Hello, friends! Our book today is Lost In The Library: A Story Of Patience & Fortitude, written by Josh Funk and illustrated by Stevie Lewis, a love letter to the New York Public Library through the eyes of two of its most endearing fixtures.
When Fortitude (one of the two iconic stone lions that greets visitors of the landmark library) notices that his partner Patience is missing, he sets off in search of the absent cat. Fortitude wanders through some of the library’s most notable features, such as Astor Hall and the Rose Reading Room, but cannot find his fellow lion anywhere. He worries about his companion, reflecting on their long history together and the wonderful stories that shy Patience tells him to pass the time. Fortitude asks some of the other pieces of art and sculpture if they have seen him, and is finally able to steer him the right way – the Children’s Center. There, Fortitude finds Patience surrounded by books, and realizes that Patience has been learning new stories to share with his brother. Returning to their plinths, Fortitude asks if, when no one’s around, they can again sneak in to read, together.
This is a very niche book, but a gorgeous and heartfelt one. Primarily, it’s about a single building, though a much beloved one.

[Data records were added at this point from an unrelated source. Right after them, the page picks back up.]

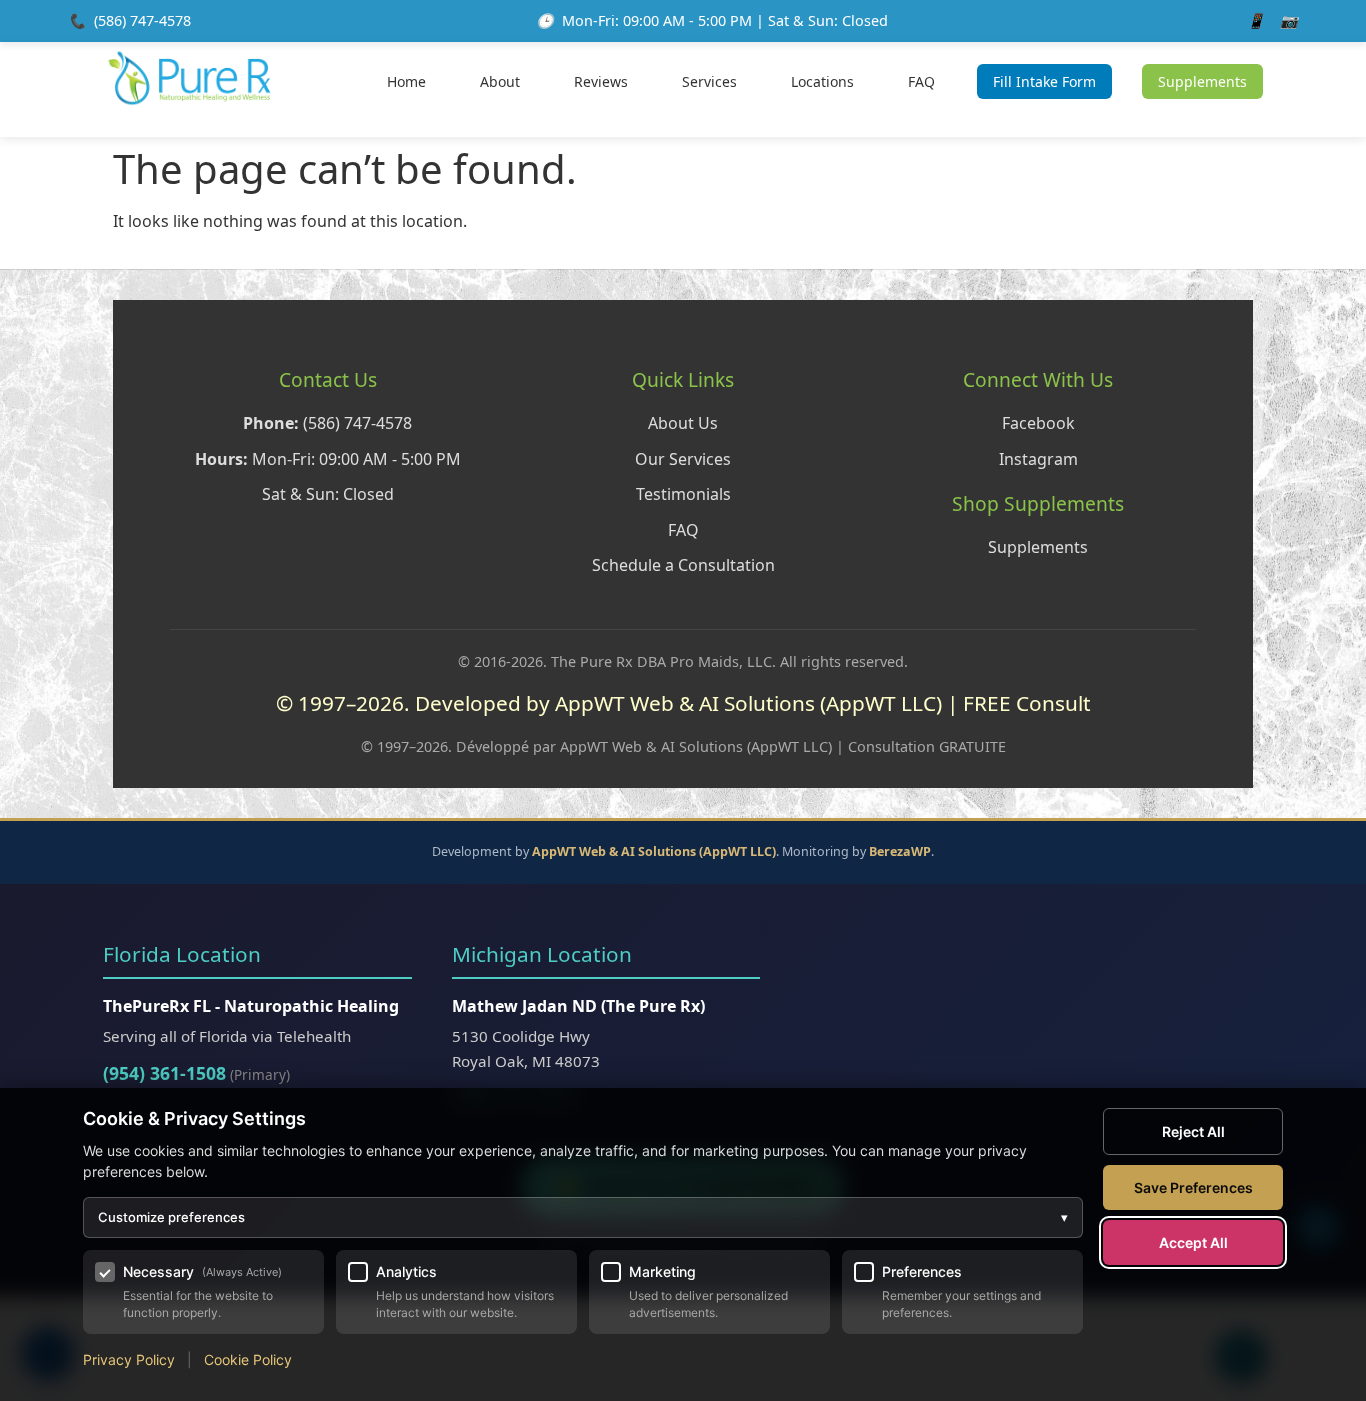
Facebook (1038, 423)
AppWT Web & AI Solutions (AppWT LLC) (654, 851)
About (500, 81)
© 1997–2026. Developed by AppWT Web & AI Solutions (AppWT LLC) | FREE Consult (683, 703)
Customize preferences (583, 1217)
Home (406, 81)
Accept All (1193, 1242)
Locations (822, 81)
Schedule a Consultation (683, 565)
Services (709, 81)
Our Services (683, 459)
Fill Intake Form (1044, 81)
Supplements (1202, 81)
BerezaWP (900, 851)
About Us (683, 423)
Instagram (1038, 459)
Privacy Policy (129, 1359)
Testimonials (683, 494)
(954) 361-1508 (164, 1073)
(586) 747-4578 (142, 20)
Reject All (1193, 1131)
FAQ (921, 81)
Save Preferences (1193, 1187)
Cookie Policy (248, 1359)
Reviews (601, 81)
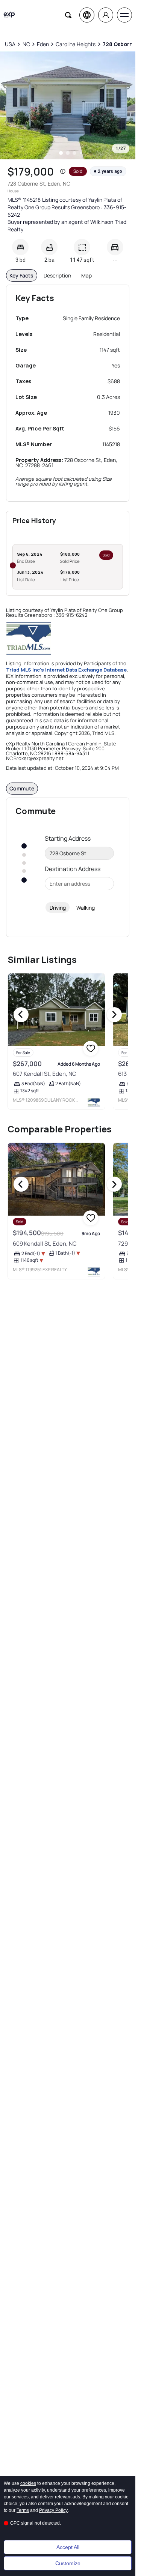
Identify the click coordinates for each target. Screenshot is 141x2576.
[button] (63, 171)
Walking (85, 907)
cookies (28, 2483)
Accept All (67, 2547)
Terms (23, 2510)
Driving (58, 907)
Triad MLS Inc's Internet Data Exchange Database (66, 669)
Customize (67, 2563)
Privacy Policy (53, 2510)
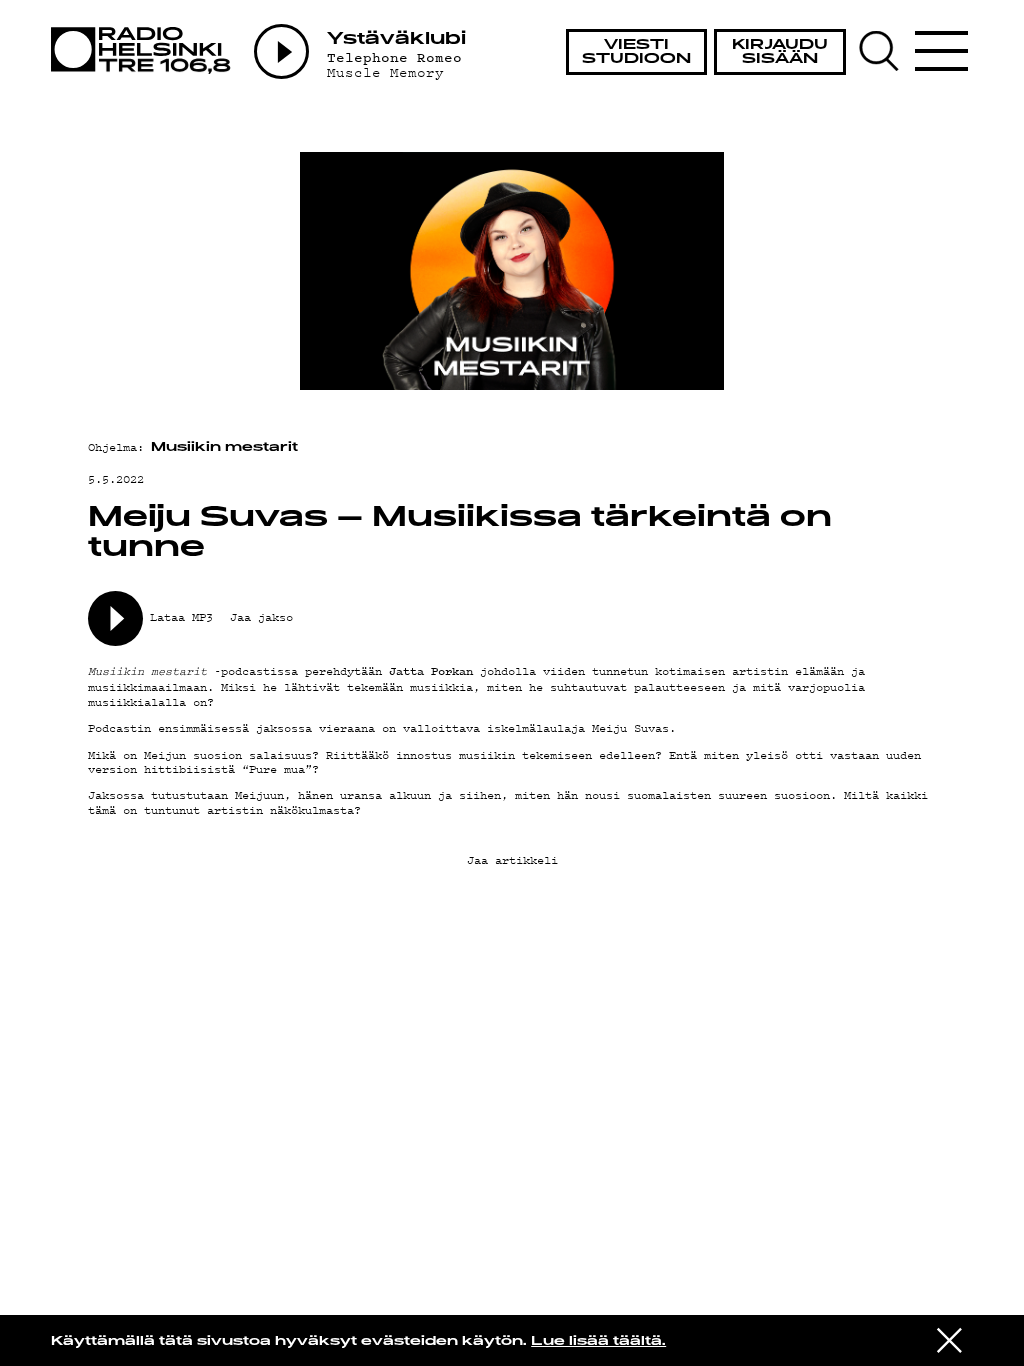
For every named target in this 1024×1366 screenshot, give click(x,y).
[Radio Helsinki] (146, 50)
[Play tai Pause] (281, 51)
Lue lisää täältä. (598, 1342)
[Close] (949, 1339)
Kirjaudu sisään (780, 52)
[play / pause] (115, 618)
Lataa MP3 (181, 616)
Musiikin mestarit (224, 448)
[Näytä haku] (885, 51)
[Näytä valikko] (942, 51)
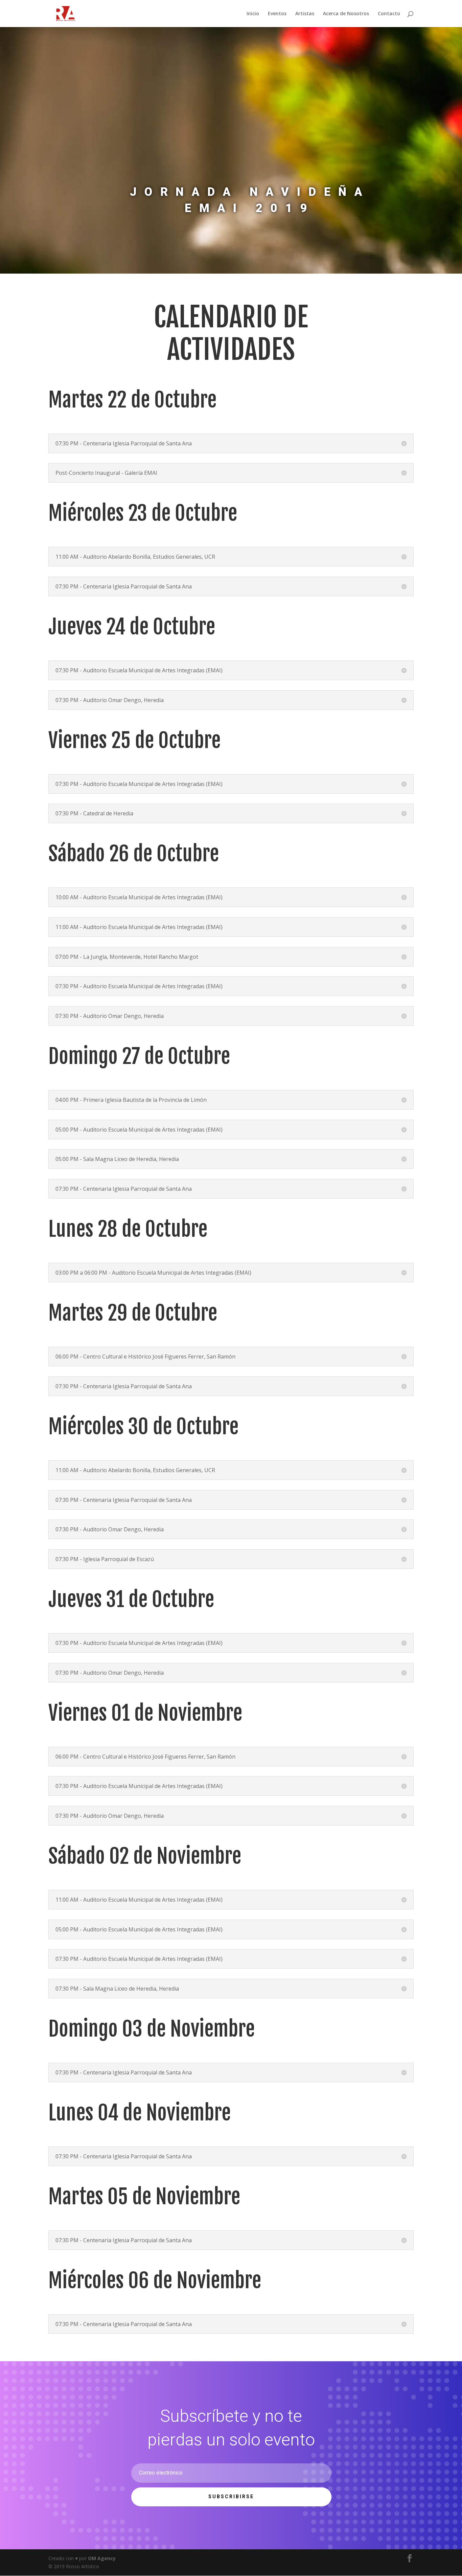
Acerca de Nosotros (346, 14)
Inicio (253, 14)
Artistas (304, 14)
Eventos (277, 14)
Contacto (389, 14)
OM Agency (102, 2558)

The story of friendship and love of reading is sweet, yet takes a backseat to the setting and characters, themselves part of the building. Even as a guide to the building itself, it has some limitation – as Funk notes in the afterward, the children’s department is set to be moved to another building in 2020. However, for the generations of children and adults (myself among them) who have visited this breathtaking place, the feeling the story evokes is pitch perfect. The magic of the NYPL Main Branch is undeniable, as are the authors and books slyly included in the narrative and art, and this story works best as a reflection of that: the magic, wonder, and imagination that great stories and great places can inspire. Warm, engaging illustrations breathe life into stone walls and statues, the length is fine, and JJ loved it. A sweet, personal ode to national treasure, and it’s Baby Bookworm approved.